§ **Dataset extract**
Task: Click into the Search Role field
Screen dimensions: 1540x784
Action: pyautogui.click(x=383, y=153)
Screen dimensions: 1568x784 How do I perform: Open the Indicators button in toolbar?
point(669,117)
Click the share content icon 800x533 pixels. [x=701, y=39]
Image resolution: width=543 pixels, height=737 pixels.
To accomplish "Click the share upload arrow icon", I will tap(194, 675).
* * *
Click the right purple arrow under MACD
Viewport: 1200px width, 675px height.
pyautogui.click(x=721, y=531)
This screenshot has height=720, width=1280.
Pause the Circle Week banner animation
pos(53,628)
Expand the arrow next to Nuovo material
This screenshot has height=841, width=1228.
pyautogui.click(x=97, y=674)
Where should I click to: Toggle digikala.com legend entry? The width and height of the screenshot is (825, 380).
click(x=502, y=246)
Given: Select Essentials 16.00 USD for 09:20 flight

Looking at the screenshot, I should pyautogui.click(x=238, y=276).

§ **About this exercise**
Copy out every line from the material above where the string "pixels" turns up.

§ **Response**
Click the share content icon 800x533 pixels. [x=701, y=39]
Image resolution: width=543 pixels, height=737 pixels.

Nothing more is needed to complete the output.